The shortfalls of shareholder capitalism. In fact, there are no benefits to it.

Edit: not the grade 4 level reading comprehension gang throwing MS thinking the comment is anti-capitalist 

 
Funniest

Hey intern 👋 just wanted to let you know that there is no such thing as non-shareholder capitalism, and that buzzwords like “ESG” and “CSR” are branding strategy at best, or (at worst) vehicles to appease the political ideology of institutional shareholders/lenders.

But you’re going to quickly rise up the ranks in your MM bank and change the world – go get ‘em this summer buddy!

 
Controversial

What an unnecessarily condescending post for no reason. 

Not to mention weird snobbery against MM banks. Associate 2, you're like what, 26 or 27 now? And you behave like some Prospect teenage about arbitrary labels like BB and MM. I'm at a BB for what it's worth, nor is it my first summer at one; you need to grow the fuck up and act your age you mega disappointment. 

 

Wtf even is shareholder capitalism?! That's like saying a round circle... no shit a circle is round. U sound like those NPC kids in my humanities core classes that talks non-stop without actually saying much meaningful content. 

 

A bank is not only its IBD part, though this forum focuses a lot on IB. Look at JPM, which is publicly traded, yet a whole different narrative than GS in terms of earnings reports. When shareholders expect return, it's on the entire bank (including asset management, commercial, wealth, securities, etc) and JPM has the largest amount of deposits and sticky commercial lending, which protects/hedges against economic downturns in advisory businesses. ie; take commercial lending / credit cards as an example. Just look at the amount of Chase cards in everybody's wallet. This lending space is actually the top line driver for JPM. In times of rising interest rates, JPM's revenue grows bc it charges higher interests on its top line. This cushions against IBD losses. During 2020-2021 GS had been a powerhouse in IBD, which drove its top line and return to equity. They made adjustments such as increased employment during the good years. But now in the bad years, when IBD is down bc of macro conditions/recession/no deals, this makes it really hard for GS to find ways to save return to equity holders besides cutting costs in the form of layoffs.

MS is similar to GS in that it doesn’t have a heavily BS driven business model like JPM/BofA, and are likely to fall to layoffs as well. Though they did not make that billion dollar loss of a misguided attempt of commercial expansion as GS did, which really did GS dirty last Q

 
soccerislife98

A bank is not only its IBD part, though this forum focuses a lot on IB. Look at JPM, which is publicly traded, yet a whole different narrative than GS in terms of earnings reports. When shareholders expect return, it's on the entire bank (including asset management, commercial, wealth, securities, etc) and JPM has the largest amount of deposits and sticky commercial lending, which protects/hedges against economic downturns in advisory businesses. ie; take commercial lending / credit cards as an example. Just look at the amount of Chase cards in everybody's wallet. This lending space is actually the top line driver for JPM. In times of rising interest rates, JPM's revenue grows bc it charges higher interests on its top line. This cushions against IBD losses. During 2020-2021 GS had been a powerhouse in IBD, which drove its top line and return to equity. They made adjustments such as increased employment during the good years. But now in the bad years, when IBD is down bc of macro conditions/recession/no deals, this makes it really hard for GS to find ways to save return to equity holders besides cutting costs in the form of layoffs.

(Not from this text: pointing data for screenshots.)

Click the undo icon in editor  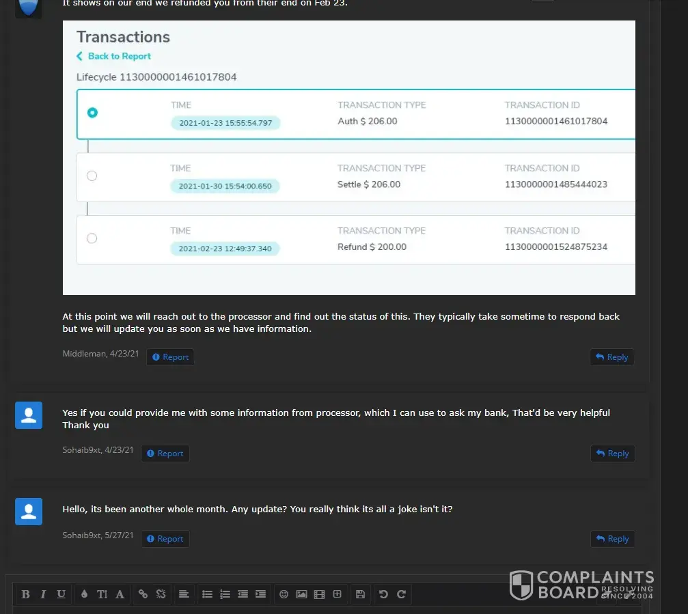[x=383, y=594]
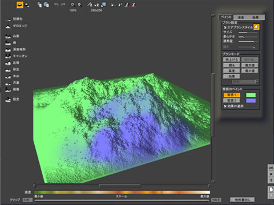Switch to the 効果 effects tab
The width and height of the screenshot is (274, 205).
pos(256,17)
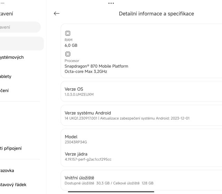
Task: Tap the home gesture bar at bottom
Action: [111, 191]
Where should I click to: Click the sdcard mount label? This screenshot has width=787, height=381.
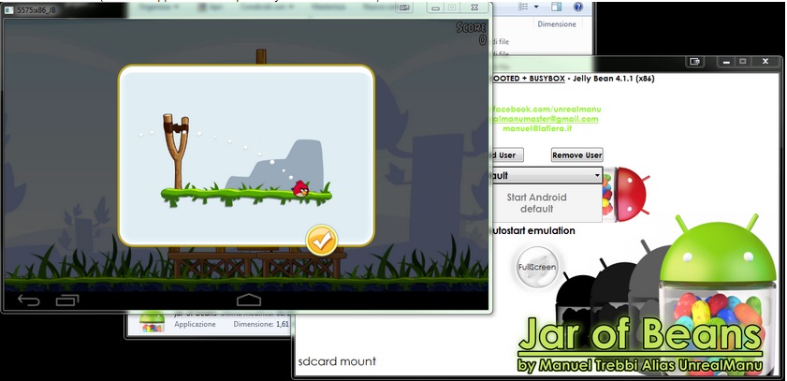(x=337, y=361)
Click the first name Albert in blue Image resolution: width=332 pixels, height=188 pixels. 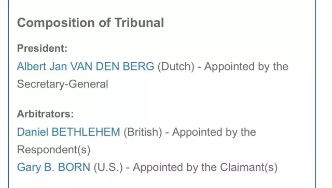click(x=32, y=66)
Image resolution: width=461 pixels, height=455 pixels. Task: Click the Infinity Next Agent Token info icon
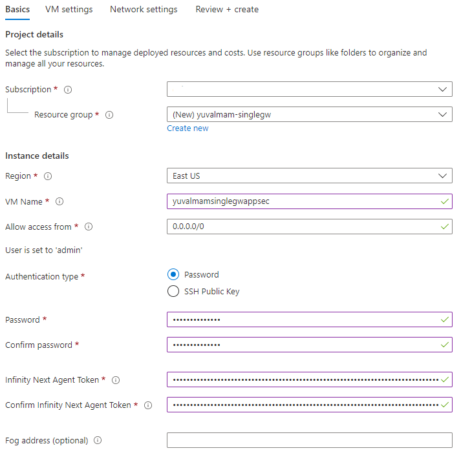tap(116, 380)
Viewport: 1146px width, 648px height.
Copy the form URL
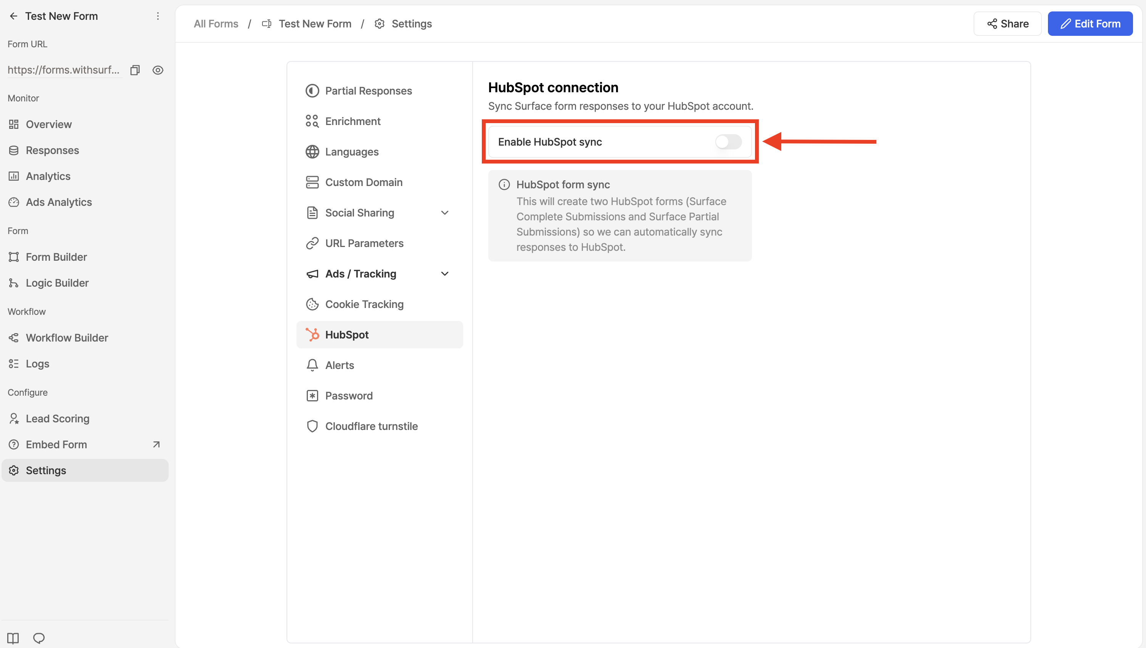tap(135, 70)
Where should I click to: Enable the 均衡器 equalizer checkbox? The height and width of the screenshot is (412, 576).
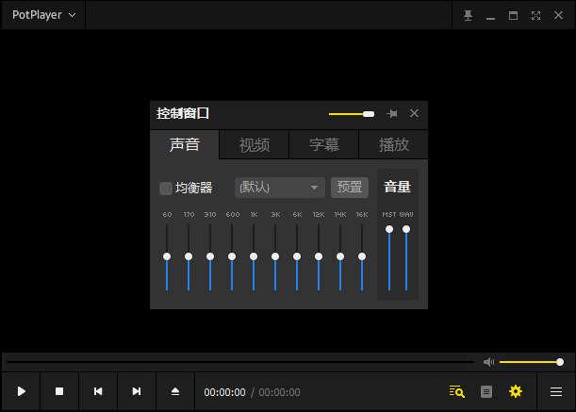(x=166, y=189)
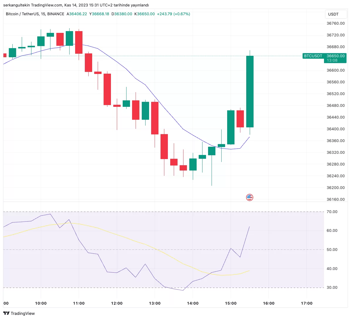Screen dimensions: 351x319
Task: Click the 13:08 candle countdown timer
Action: (332, 60)
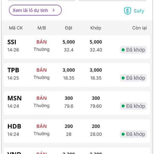This screenshot has height=154, width=154.
Task: Click the Safy text label
Action: click(x=139, y=11)
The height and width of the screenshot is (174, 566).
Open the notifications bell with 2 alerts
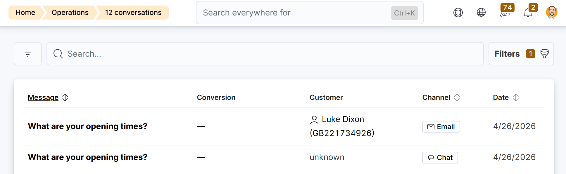point(528,13)
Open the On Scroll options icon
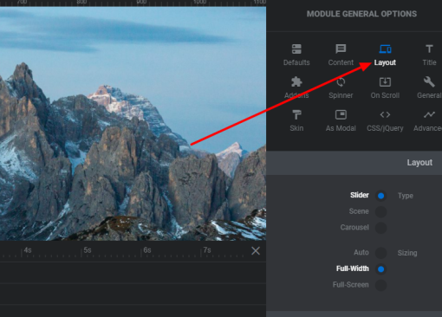The image size is (442, 317). tap(385, 82)
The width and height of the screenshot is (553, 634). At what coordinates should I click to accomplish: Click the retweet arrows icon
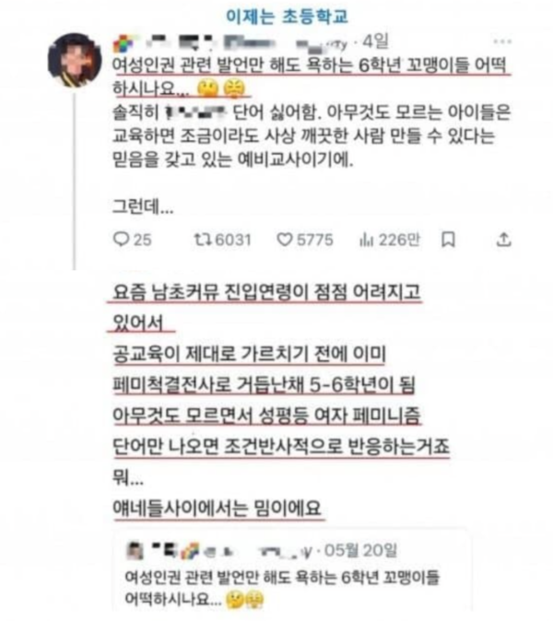point(203,240)
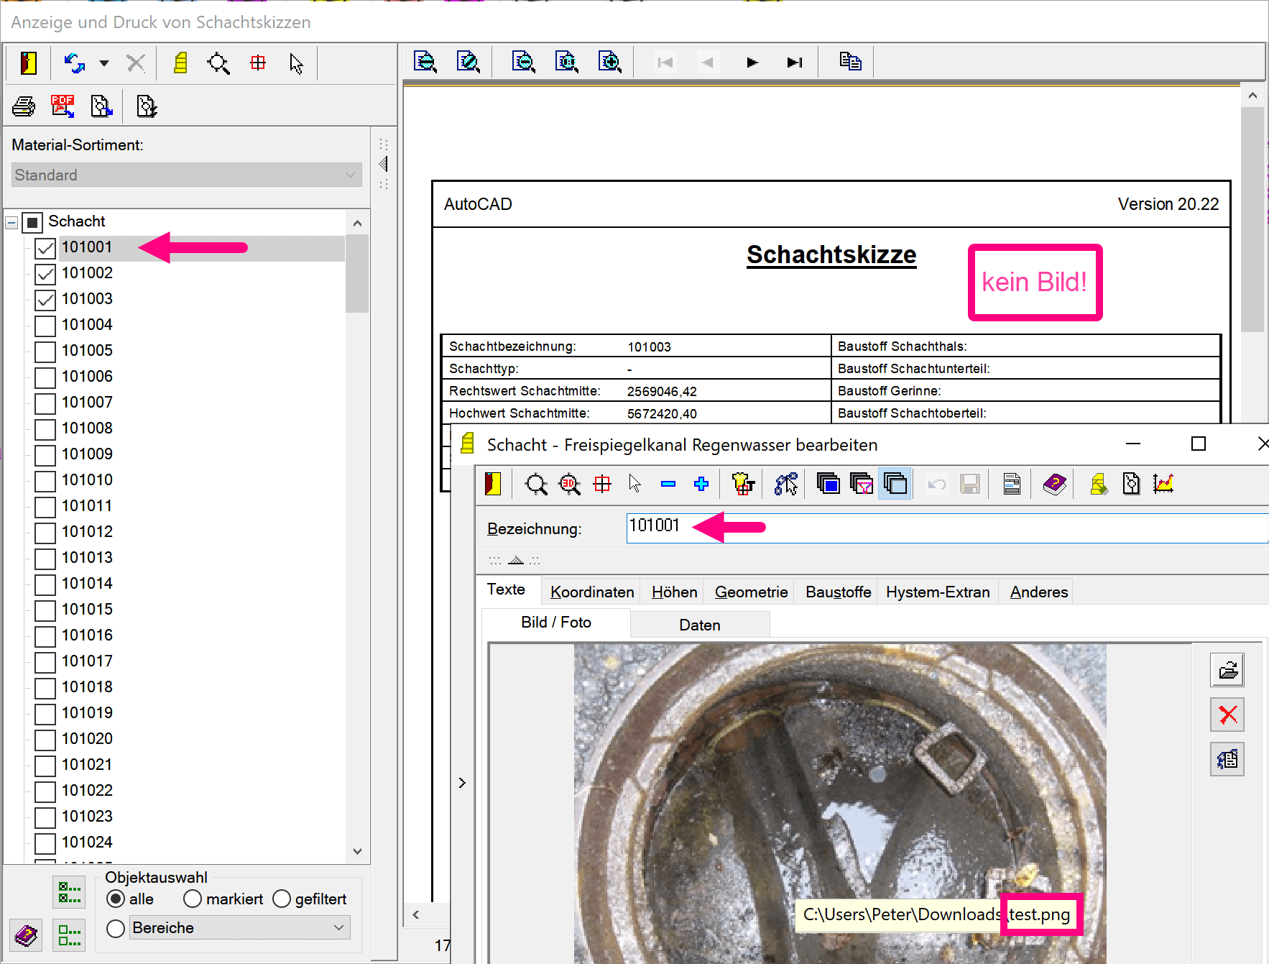Image resolution: width=1269 pixels, height=964 pixels.
Task: Uncheck the 101002 checkbox
Action: coord(45,274)
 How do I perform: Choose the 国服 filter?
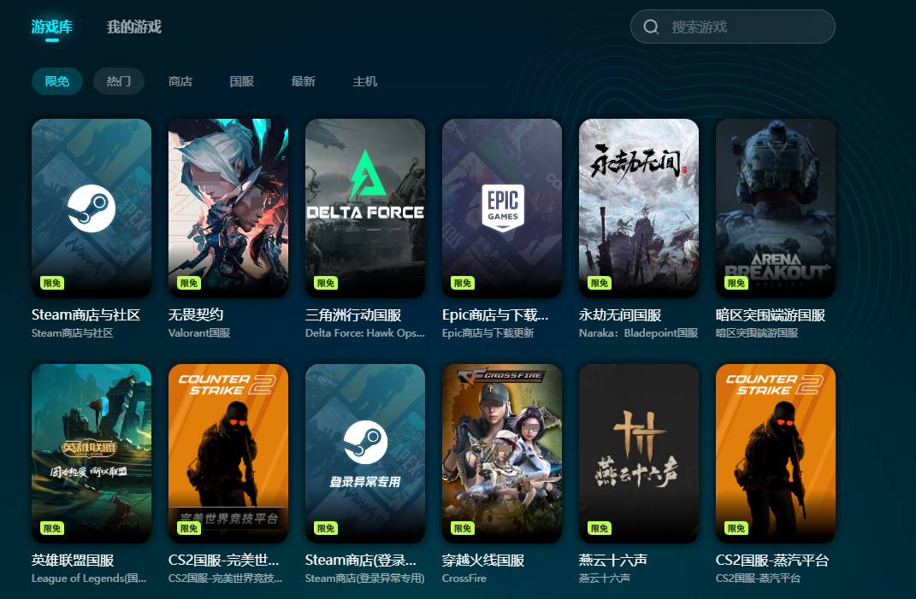242,81
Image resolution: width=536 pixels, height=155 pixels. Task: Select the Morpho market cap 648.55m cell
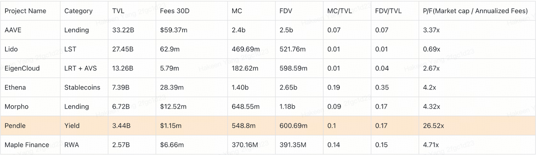coord(245,107)
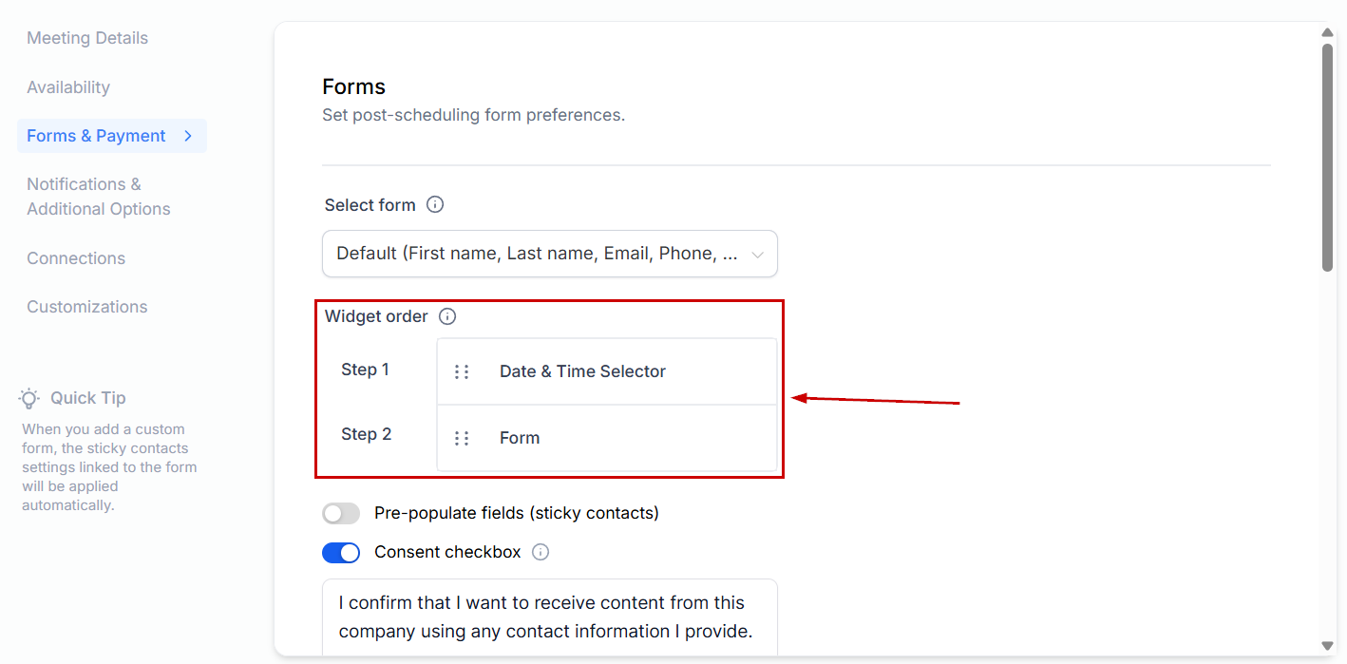The image size is (1347, 664).
Task: Navigate to Connections settings
Action: (76, 258)
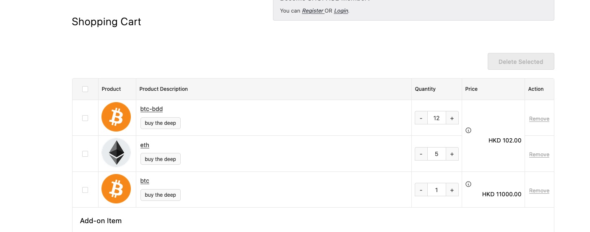Click the eth quantity input field
The width and height of the screenshot is (590, 232).
click(x=437, y=154)
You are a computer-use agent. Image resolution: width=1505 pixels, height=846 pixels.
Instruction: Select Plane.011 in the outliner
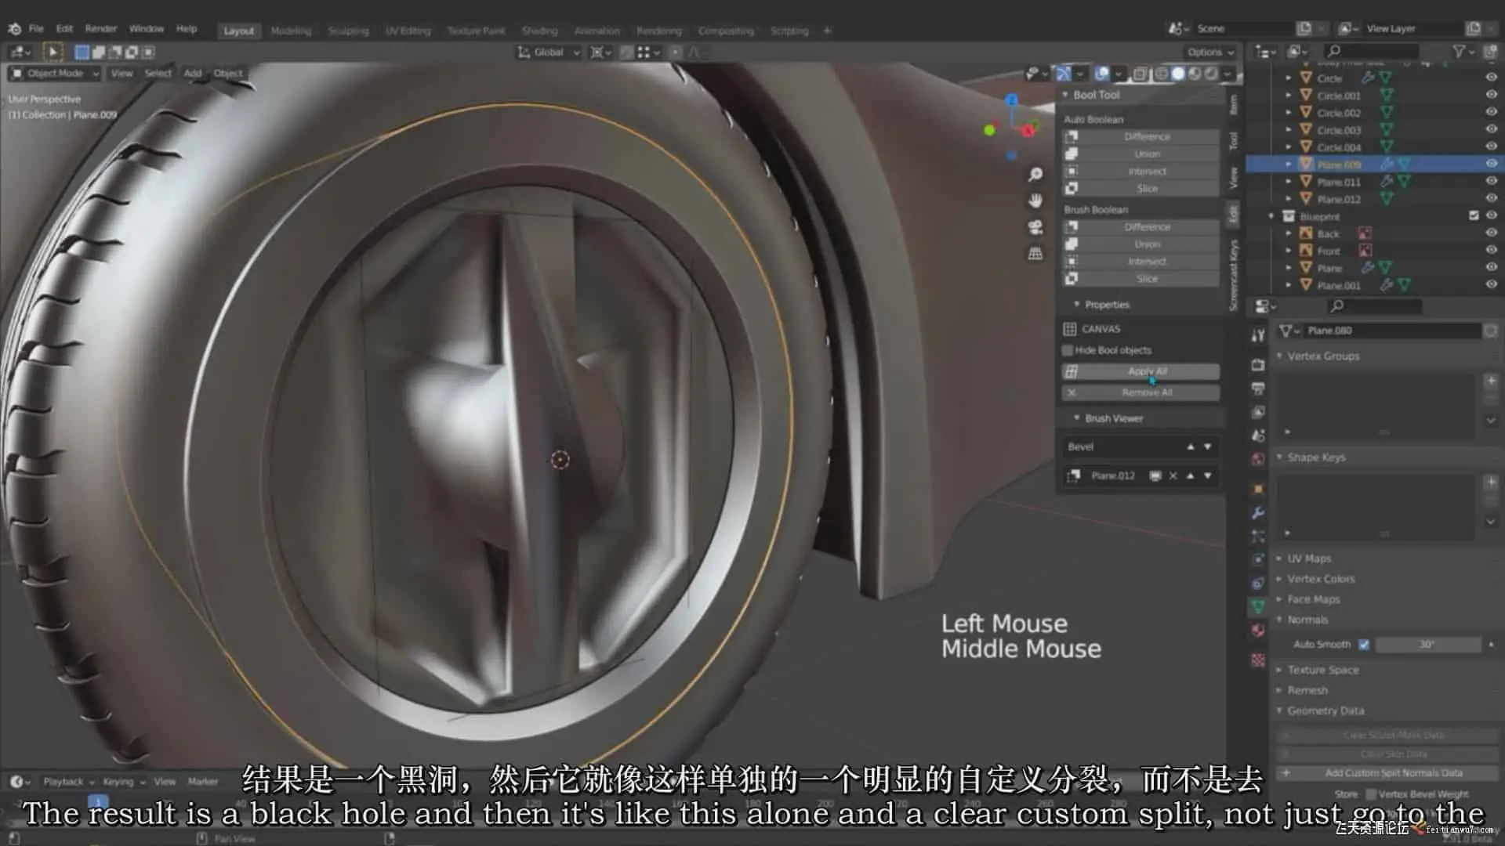tap(1338, 182)
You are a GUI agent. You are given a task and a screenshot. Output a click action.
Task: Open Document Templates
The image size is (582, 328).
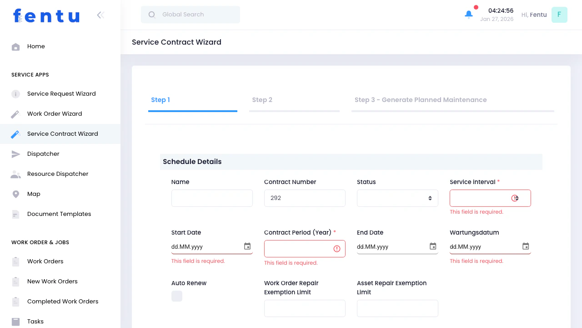coord(59,214)
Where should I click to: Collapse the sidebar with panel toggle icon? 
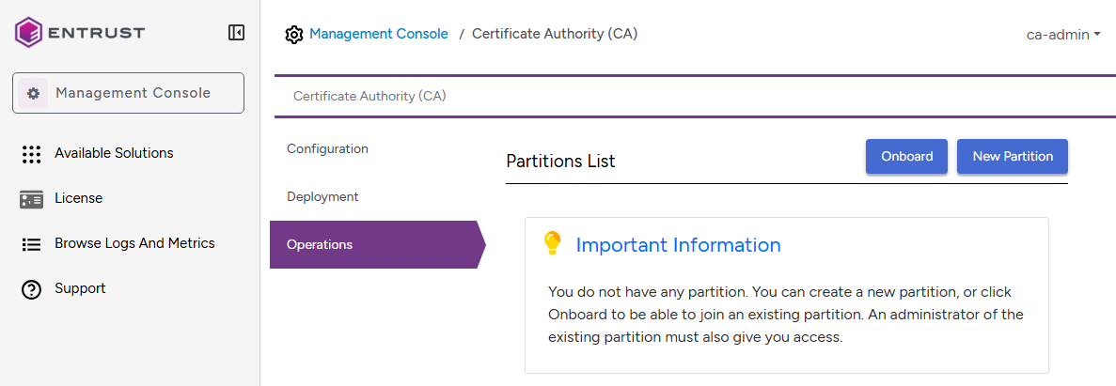click(x=236, y=33)
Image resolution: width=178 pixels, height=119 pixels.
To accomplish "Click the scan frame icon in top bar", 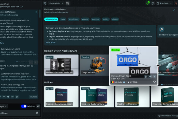I will 45,3.
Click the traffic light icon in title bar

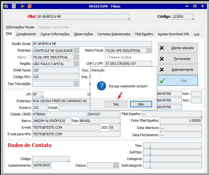14,6
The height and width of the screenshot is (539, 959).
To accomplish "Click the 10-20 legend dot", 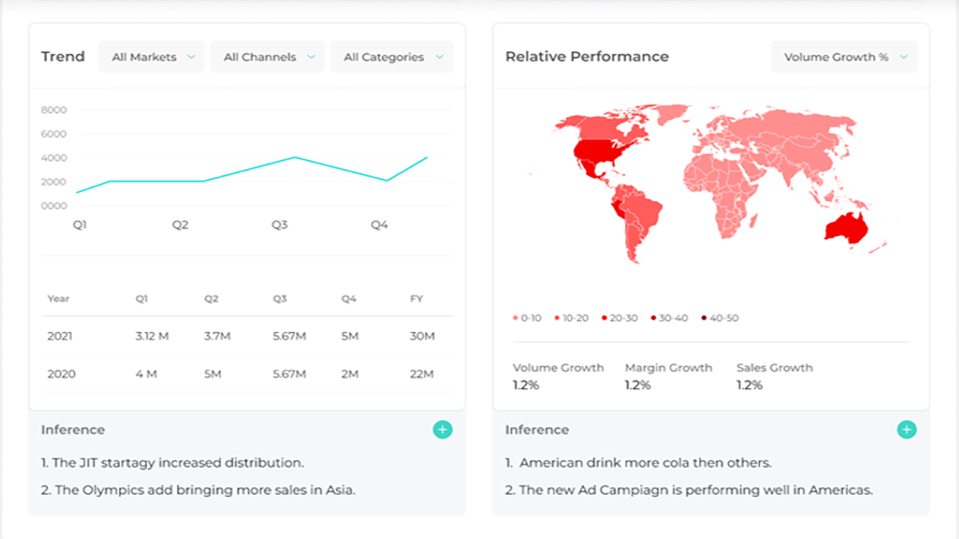I will point(557,318).
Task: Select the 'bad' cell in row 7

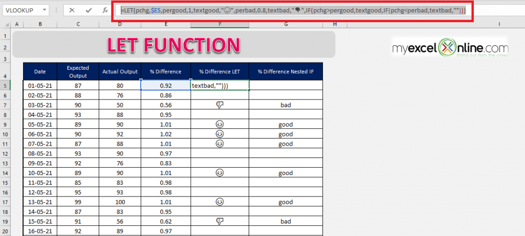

MS is similar to GS in that it doesn't have a heavily BS driven business model like JPM/BofA, and are likely to fall to layoffs as well. Though they did not make that billion dollar loss of a misguided attempt of commercial expansion as GS did, which really did GS dirty last Q

Canadian bank stocks are also rock solid and even the ones with decently sizeable capital markets operations like RBC and TD generally have very few layoffs.